Supplied records:
** Start **
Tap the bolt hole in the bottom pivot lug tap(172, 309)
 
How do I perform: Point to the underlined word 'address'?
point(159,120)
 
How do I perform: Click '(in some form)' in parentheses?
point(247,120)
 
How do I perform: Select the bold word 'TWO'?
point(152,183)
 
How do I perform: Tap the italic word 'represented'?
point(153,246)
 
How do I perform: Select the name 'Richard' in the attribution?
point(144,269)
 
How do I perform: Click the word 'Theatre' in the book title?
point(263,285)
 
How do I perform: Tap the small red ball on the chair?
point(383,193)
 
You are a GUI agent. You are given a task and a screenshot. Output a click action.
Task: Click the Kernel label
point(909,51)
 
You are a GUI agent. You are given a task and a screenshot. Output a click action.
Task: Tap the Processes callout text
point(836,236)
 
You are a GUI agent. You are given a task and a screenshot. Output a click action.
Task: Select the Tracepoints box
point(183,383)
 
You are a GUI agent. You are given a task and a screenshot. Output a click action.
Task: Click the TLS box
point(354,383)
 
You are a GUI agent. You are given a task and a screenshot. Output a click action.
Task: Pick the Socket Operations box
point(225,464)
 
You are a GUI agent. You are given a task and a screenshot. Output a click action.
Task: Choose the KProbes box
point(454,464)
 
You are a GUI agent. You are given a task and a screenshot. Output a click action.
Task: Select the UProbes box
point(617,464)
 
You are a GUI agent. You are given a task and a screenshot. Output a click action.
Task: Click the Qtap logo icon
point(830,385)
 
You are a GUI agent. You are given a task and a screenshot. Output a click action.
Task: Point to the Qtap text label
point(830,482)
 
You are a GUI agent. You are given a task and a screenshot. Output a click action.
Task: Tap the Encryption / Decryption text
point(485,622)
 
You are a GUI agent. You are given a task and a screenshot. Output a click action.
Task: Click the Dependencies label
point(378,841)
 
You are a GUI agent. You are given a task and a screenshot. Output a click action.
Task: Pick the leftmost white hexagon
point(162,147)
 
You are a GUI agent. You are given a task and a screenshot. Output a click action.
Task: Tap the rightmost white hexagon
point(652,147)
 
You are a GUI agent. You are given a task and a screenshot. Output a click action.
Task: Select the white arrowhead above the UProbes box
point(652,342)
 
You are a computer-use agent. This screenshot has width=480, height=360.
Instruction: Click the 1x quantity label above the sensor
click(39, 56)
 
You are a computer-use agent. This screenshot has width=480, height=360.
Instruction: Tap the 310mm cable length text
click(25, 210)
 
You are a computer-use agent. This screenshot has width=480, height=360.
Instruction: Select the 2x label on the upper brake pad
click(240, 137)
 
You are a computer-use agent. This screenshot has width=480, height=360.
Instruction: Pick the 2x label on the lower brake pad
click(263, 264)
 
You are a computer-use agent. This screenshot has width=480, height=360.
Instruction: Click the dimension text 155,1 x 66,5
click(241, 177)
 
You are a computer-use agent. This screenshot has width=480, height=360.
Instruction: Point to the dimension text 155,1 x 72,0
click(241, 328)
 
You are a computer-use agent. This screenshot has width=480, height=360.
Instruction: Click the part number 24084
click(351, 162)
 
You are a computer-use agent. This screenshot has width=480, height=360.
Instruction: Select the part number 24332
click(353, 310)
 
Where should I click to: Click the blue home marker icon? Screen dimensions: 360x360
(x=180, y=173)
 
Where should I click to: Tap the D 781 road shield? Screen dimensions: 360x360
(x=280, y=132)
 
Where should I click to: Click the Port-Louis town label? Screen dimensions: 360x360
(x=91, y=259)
** End **
Problem description:
Put every line above into a Markdown table with the columns "Row" and "Line text", numbering the rows in order and leaving out the blank lines.

Solution to the exercise:
| Row | Line text |
|---|---|
| 1 | Tap the bolt hole in the bottom pivot lug tap(172, 309) |
| 2 | How do I perform: Point to the underlined word 'address'? |
| 3 | point(159,120) |
| 4 | How do I perform: Click '(in some form)' in parentheses? |
| 5 | point(247,120) |
| 6 | How do I perform: Select the bold word 'TWO'? |
| 7 | point(152,183) |
| 8 | How do I perform: Tap the italic word 'represented'? |
| 9 | point(153,246) |
| 10 | How do I perform: Select the name 'Richard' in the attribution? |
| 11 | point(144,269) |
| 12 | How do I perform: Click the word 'Theatre' in the book title? |
| 13 | point(263,285) |
| 14 | How do I perform: Tap the small red ball on the chair? |
| 15 | point(383,193) |
| 16 | You are a GUI agent. You are given a task and a screenshot. Output a click action. |
| 17 | Task: Click the Kernel label |
| 18 | point(909,51) |
| 19 | You are a GUI agent. You are given a task and a screenshot. Output a click action. |
| 20 | Task: Tap the Processes callout text |
| 21 | point(836,236) |
| 22 | You are a GUI agent. You are given a task and a screenshot. Output a click action. |
| 23 | Task: Select the Tracepoints box |
| 24 | point(183,383) |
| 25 | You are a GUI agent. You are given a task and a screenshot. Output a click action. |
| 26 | Task: Click the TLS box |
| 27 | point(354,383) |
| 28 | You are a GUI agent. You are given a task and a screenshot. Output a click action. |
| 29 | Task: Pick the Socket Operations box |
| 30 | point(225,464) |
| 31 | You are a GUI agent. You are given a task and a screenshot. Output a click action. |
| 32 | Task: Choose the KProbes box |
| 33 | point(454,464) |
| 34 | You are a GUI agent. You are given a task and a screenshot. Output a click action. |
| 35 | Task: Select the UProbes box |
| 36 | point(617,464) |
| 37 | You are a GUI agent. You are given a task and a screenshot. Output a click action. |
| 38 | Task: Click the Qtap logo icon |
| 39 | point(830,385) |
| 40 | You are a GUI agent. You are given a task and a screenshot. Output a click action. |
| 41 | Task: Point to the Qtap text label |
| 42 | point(830,482) |
| 43 | You are a GUI agent. You are given a task and a screenshot. Output a click action. |
| 44 | Task: Tap the Encryption / Decryption text |
| 45 | point(485,622) |
| 46 | You are a GUI agent. You are given a task and a screenshot. Output a click action. |
| 47 | Task: Click the Dependencies label |
| 48 | point(378,841) |
| 49 | You are a GUI agent. You are given a task and a screenshot. Output a click action. |
| 50 | Task: Pick the leftmost white hexagon |
| 51 | point(162,147) |
| 52 | You are a GUI agent. You are given a task and a screenshot. Output a click action. |
| 53 | Task: Tap the rightmost white hexagon |
| 54 | point(652,147) |
| 55 | You are a GUI agent. You are given a task and a screenshot. Output a click action. |
| 56 | Task: Select the white arrowhead above the UProbes box |
| 57 | point(652,342) |
| 58 | You are a computer-use agent. This screenshot has width=480, height=360. |
| 59 | Instruction: Click the 1x quantity label above the sensor |
| 60 | click(39, 56) |
| 61 | You are a computer-use agent. This screenshot has width=480, height=360. |
| 62 | Instruction: Tap the 310mm cable length text |
| 63 | click(25, 210) |
| 64 | You are a computer-use agent. This screenshot has width=480, height=360. |
| 65 | Instruction: Select the 2x label on the upper brake pad |
| 66 | click(240, 137) |
| 67 | You are a computer-use agent. This screenshot has width=480, height=360. |
| 68 | Instruction: Pick the 2x label on the lower brake pad |
| 69 | click(263, 264) |
| 70 | You are a computer-use agent. This screenshot has width=480, height=360. |
| 71 | Instruction: Click the dimension text 155,1 x 66,5 |
| 72 | click(241, 177) |
| 73 | You are a computer-use agent. This screenshot has width=480, height=360. |
| 74 | Instruction: Point to the dimension text 155,1 x 72,0 |
| 75 | click(241, 328) |
| 76 | You are a computer-use agent. This screenshot has width=480, height=360. |
| 77 | Instruction: Click the part number 24084 |
| 78 | click(351, 162) |
| 79 | You are a computer-use agent. This screenshot has width=480, height=360. |
| 80 | Instruction: Select the part number 24332 |
| 81 | click(353, 310) |
| 82 | Where should I click to: Click the blue home marker icon? Screen dimensions: 360x360 |
| 83 | (x=180, y=173) |
| 84 | Where should I click to: Tap the D 781 road shield? Screen dimensions: 360x360 |
| 85 | (x=280, y=132) |
| 86 | Where should I click to: Click the Port-Louis town label? Screen dimensions: 360x360 |
| 87 | (x=91, y=259) |